If they're all of reasonable size, you could pass along all of them if it's not too much trouble, but I'd like to at least look at one of them to see what I'm working with.

wongwic commented 4 years ago

Capsaspora_bed.zip

jpsmith5 commented 4 years ago

Aha! Got it. A handful of the annotation regions/files/features have start positions of 0.

feature file zero count
Capsaspora_r1_ncRNA_gene_plus_coverage.bed 1
Capsaspora_r1_rRNA_plus_coverage.bed 1
Capsaspora_r1_supercontig_plus_coverage.bed 84
Capsaspora_r1_exon_plus_coverage.bed 1

Then, the problem arises with Capsaspora_r1_supercontig_plus_coverage.bed as the file is only 84 regions in total. This creates an issue where I had checked for 0's in rows, not expecting the start position to ever be zero. This is insignificant in the other files as it's only one row, but it's the entire file for the supercontig, thus creating an empty file.

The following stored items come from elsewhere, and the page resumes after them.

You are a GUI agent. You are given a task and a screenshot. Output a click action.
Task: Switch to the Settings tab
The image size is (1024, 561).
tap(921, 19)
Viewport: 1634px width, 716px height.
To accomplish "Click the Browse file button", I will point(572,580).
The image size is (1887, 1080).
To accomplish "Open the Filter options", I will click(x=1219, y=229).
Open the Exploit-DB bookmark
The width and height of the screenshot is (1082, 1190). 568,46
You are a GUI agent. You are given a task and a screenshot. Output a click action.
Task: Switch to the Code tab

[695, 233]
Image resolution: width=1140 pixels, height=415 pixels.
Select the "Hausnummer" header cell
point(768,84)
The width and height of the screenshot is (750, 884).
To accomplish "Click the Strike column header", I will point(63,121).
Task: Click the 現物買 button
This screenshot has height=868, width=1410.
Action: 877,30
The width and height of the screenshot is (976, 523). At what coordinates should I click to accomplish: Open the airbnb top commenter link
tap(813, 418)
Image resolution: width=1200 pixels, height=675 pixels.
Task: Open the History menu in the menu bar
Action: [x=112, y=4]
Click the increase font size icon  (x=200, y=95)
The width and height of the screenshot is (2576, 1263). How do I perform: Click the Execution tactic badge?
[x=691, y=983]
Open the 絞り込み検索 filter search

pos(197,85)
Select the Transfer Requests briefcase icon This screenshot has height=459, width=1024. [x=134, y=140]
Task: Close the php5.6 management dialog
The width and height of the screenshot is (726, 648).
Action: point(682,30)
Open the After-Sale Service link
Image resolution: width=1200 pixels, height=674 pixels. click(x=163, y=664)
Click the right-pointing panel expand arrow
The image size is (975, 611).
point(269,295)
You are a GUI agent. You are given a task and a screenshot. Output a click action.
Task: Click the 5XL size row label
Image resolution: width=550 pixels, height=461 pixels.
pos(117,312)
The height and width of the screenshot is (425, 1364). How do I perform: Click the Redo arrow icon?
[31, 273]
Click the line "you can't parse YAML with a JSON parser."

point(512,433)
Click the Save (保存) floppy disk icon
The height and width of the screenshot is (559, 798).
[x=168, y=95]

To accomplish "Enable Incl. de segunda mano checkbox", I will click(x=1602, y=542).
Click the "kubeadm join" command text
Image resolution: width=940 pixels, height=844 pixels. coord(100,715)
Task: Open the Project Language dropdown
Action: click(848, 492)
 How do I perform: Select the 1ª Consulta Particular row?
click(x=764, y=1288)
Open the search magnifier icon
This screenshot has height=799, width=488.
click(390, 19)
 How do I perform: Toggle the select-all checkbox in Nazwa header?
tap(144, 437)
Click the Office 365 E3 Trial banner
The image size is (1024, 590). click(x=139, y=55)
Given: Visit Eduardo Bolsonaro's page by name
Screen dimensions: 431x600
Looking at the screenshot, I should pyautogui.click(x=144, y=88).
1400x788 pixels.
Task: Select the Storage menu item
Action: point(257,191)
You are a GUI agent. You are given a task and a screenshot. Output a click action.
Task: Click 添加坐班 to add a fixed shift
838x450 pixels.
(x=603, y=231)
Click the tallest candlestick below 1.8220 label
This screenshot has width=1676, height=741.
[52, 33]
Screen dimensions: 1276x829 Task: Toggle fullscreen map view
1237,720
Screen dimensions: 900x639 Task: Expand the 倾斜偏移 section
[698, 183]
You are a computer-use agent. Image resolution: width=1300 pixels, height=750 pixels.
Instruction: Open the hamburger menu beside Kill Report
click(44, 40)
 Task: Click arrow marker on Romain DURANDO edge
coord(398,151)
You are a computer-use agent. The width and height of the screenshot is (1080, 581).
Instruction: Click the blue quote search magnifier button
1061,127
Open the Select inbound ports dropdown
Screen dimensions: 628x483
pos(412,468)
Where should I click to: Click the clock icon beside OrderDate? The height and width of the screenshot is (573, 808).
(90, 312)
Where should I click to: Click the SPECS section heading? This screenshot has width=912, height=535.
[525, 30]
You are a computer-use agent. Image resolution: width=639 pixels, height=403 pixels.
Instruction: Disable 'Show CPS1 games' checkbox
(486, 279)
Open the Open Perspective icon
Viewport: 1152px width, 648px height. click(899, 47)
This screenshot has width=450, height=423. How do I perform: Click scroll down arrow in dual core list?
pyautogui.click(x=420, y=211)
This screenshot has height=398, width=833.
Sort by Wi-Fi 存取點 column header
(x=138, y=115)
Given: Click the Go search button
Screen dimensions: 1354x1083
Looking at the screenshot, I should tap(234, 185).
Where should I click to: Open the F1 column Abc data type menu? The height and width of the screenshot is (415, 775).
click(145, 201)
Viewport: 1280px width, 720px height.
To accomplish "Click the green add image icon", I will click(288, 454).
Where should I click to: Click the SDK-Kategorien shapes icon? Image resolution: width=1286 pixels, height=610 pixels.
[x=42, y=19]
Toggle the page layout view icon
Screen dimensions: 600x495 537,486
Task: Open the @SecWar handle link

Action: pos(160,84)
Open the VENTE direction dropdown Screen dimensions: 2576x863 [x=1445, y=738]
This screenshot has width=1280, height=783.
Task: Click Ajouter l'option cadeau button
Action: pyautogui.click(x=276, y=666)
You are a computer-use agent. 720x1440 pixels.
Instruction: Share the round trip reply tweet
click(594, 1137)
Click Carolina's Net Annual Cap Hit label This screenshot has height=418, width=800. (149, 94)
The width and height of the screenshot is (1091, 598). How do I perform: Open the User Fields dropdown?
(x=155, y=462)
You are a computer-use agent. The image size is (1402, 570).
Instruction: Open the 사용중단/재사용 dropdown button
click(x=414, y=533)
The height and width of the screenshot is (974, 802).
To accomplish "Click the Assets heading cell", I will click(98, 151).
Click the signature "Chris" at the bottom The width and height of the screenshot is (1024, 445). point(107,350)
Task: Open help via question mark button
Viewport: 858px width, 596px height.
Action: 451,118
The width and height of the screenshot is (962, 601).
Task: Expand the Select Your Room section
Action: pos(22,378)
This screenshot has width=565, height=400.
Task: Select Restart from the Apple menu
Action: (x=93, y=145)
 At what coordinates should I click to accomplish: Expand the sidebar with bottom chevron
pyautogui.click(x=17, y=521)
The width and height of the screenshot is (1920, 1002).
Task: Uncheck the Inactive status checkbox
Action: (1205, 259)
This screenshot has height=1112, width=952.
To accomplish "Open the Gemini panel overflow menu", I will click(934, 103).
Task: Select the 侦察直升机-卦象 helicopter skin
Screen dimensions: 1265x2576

I'm modifying on my side to handle this and will update again when I've released the new version. Thanks so much for working with me here.

jpsmith5 commented 4 years ago

Alright @wongwic. Check out the most recent release. Should address the issue you came across.

I was able to use your files to produce the following plots after the changes. frif cfrif

wongwic commented 4 years ago

Went well on my end. Thanks.